1:04pm. Can’t “publish” this “post,” as I’m waiting for these pics to upload. Enough. I’m done. And if people won’t read my material ‘cause I don’t have some florescent still in the session’s boundaries, the wonderful. I don’t want that class of “reader” reading my work. And those people, ones in wine’s industry, used to the glossy frames of Wine Spectator, or some other ridiculously conventional page collection meant for a magazine rack. Done. Now I need some wine. Good wine. Life is short, cursedly brief. And I’m upset in that truth.
1:24pm. Still uploading photos. This is comical, honestly. Moving on, just called KB, was given some valuable contact information. I’ll email for an appointment, TASTING, later today. Still reflecting on my friend’s transition, his mother’s voice over the phone. I have to have my Art prepared at all times, just in case I go early. Like 2Pac having several albums lined, I’ll quit with all that stalls my Craft; I’m just going to write. Even as much as I’m seduced by photography, I’m passing. Just penning. That’s how I want to be remembered– One who loved writing, his family. Life, Wine. But above all, his paroxysm for pen.
4:44pm. In office. Just posted again to bottledaux, then some Bud Break photos to 1Stop. In a better mood, but still uneven from Collin. How could that happen? I feel only fear, now, realizing I need to keep writing. Keep all Art stretches simple, unique. Going to upgrade Pandora, finally, now that I have a couple free seconds. Listening to Wine Bar beats, after my late lunch; the sandwich Alice packed yesterday. Dinner tonight… Not sure. Something I want, crave. Rosso Pizzeria? Could be nice, that one new pizza I like.
Went to Russian River, stopped at a new winery. New for me… Woodenhead. Did a Pinot flight, courtesy of the swift tasting Room being behind bar. Her name, Melody. “How appropriate,” I thought, with my revived connection with more musical writing, spoken word; reciting to Self on 101’s northness, River Road’s west-centricity. Anyway, each Burgundy blew me away, and I was notably riveted by the Carignane, 2009 from Mendocino County. Bought a bottle. Don’t think I’ll be opening it tonight. More than likely, I’ll pop one of the Hoot Owl Creek ’07 Cabs I bought yesterday, after tasting them at the AV gala Saturday night.

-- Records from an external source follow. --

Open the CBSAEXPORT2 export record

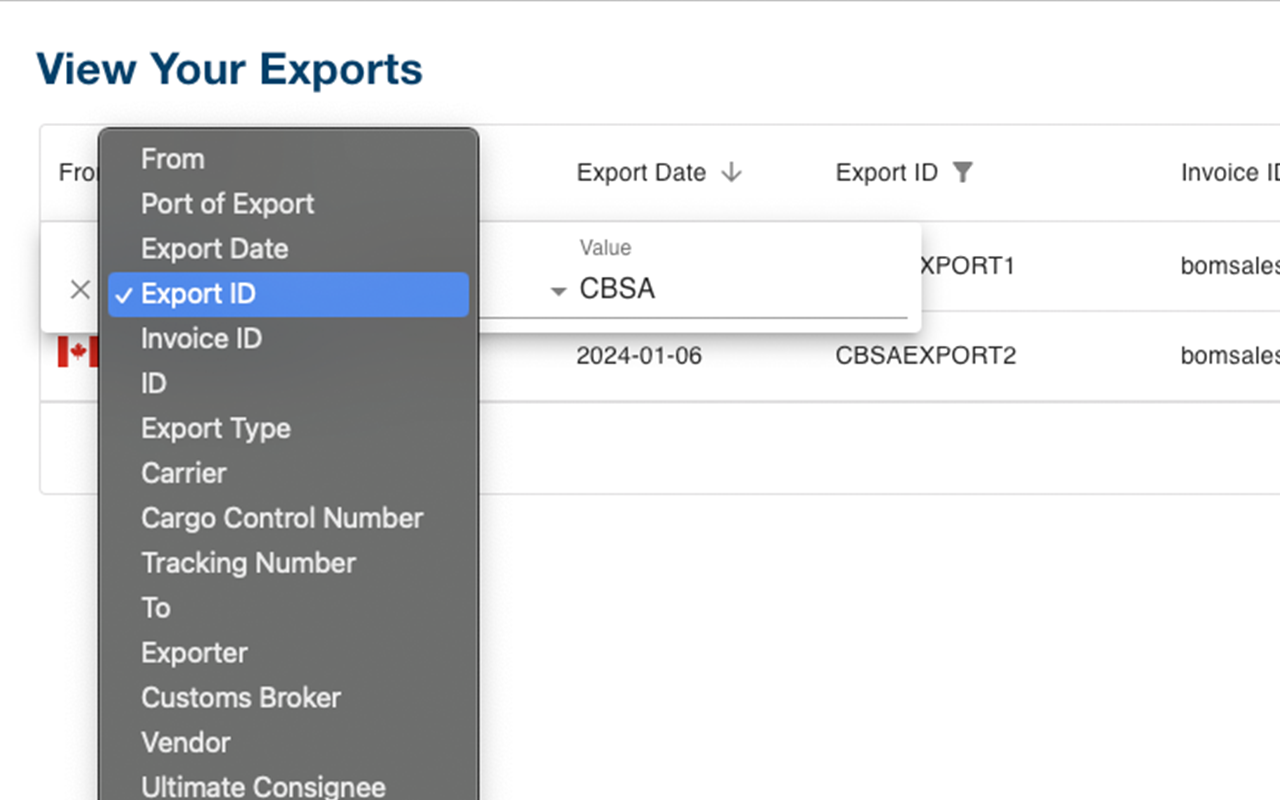coord(925,354)
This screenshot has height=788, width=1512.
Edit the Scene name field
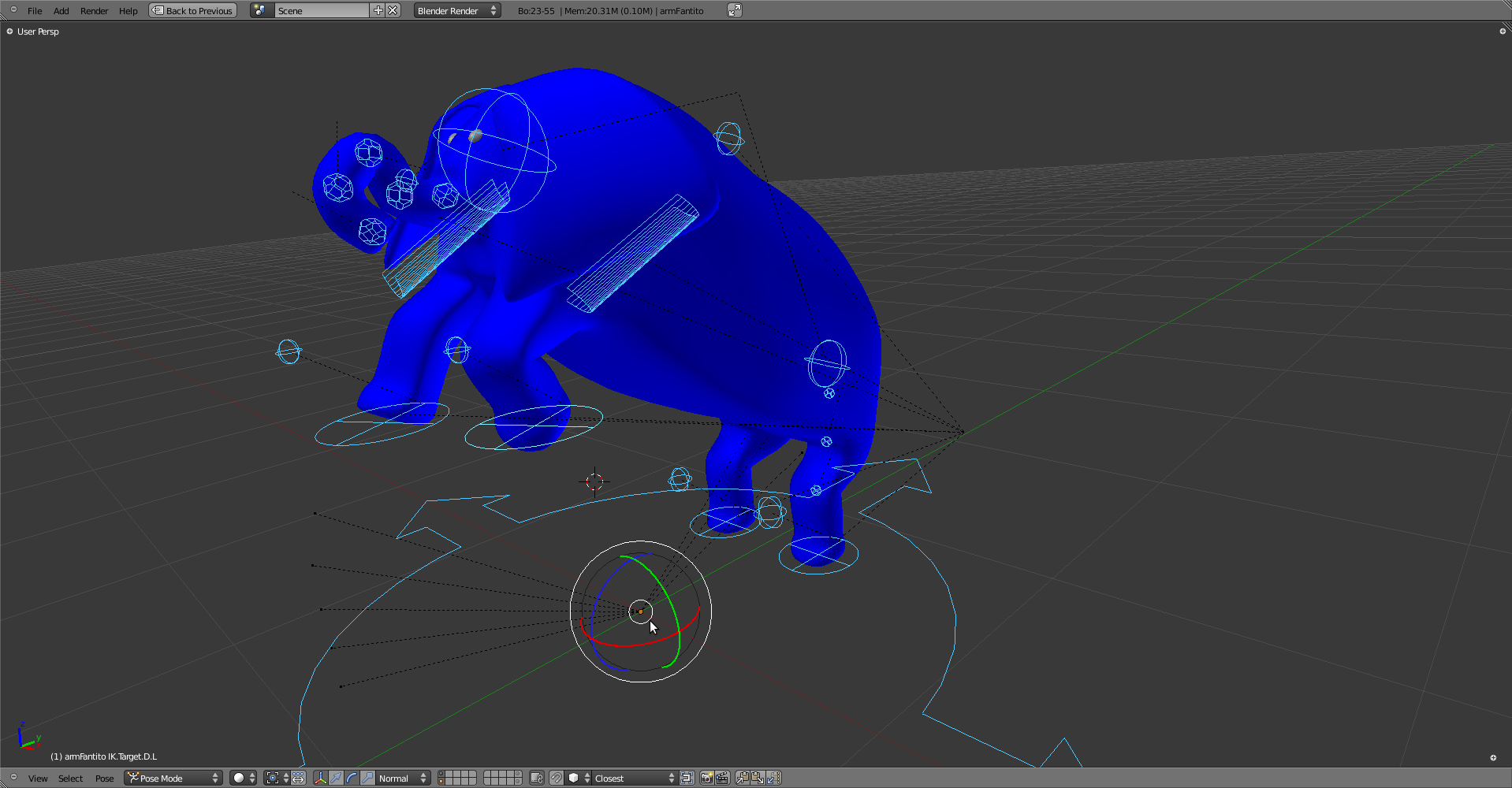click(322, 11)
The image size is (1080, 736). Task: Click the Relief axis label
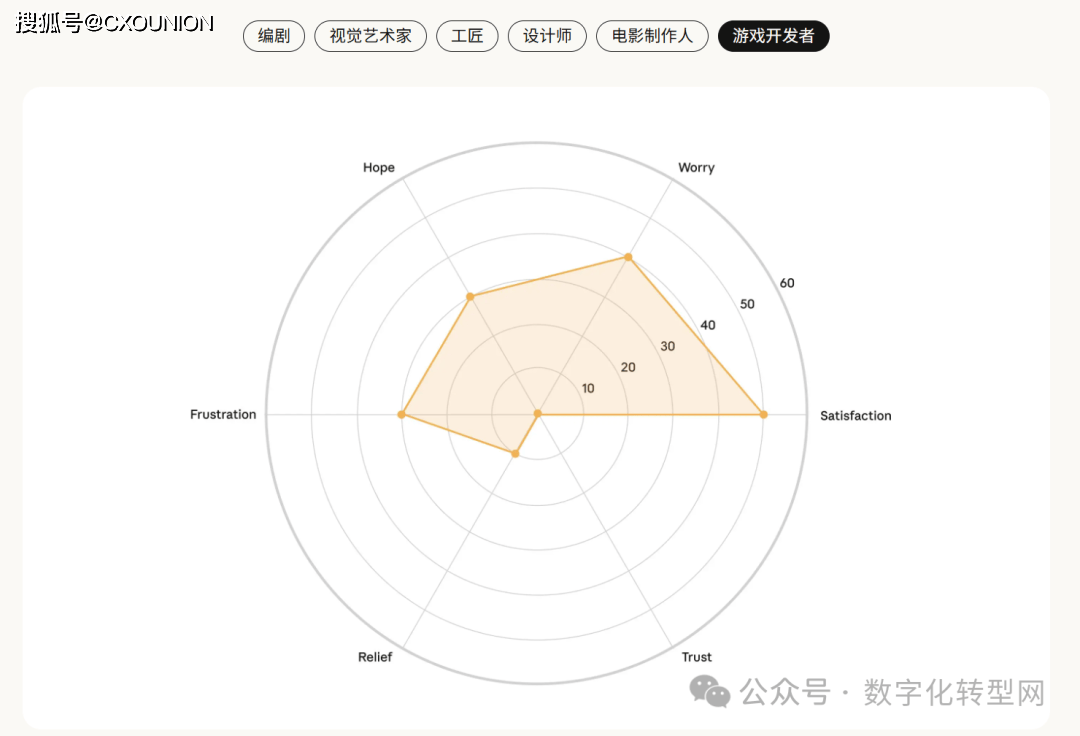[x=375, y=657]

Typing with peculiar fury, speed. Maybe I’m resurrected, in some way, by this new winery, its Pinots. Could be. Or, it could be this time I have2Self. Just treated Self to more music. And I’ll need it, as I plan on a page binge over the next few days. Which reminds me, this is my last blog post for day. Need to give more time, attention and Life to writing I can peddle. Need the money, if you need know. I want to click on the “Print” button. Want to get another one of those ipod docks for my car. Tired of listening to the same songs over, over. Doesn’t help writing, believe me. May be in a Pinot mood, after all. Either way, going to carry Comp Book [of which I’m on the final page], and the new one, downstairs, playing video games while spitting poetic bursts, blurbs, bends & blends onto hopefully-hungry lines.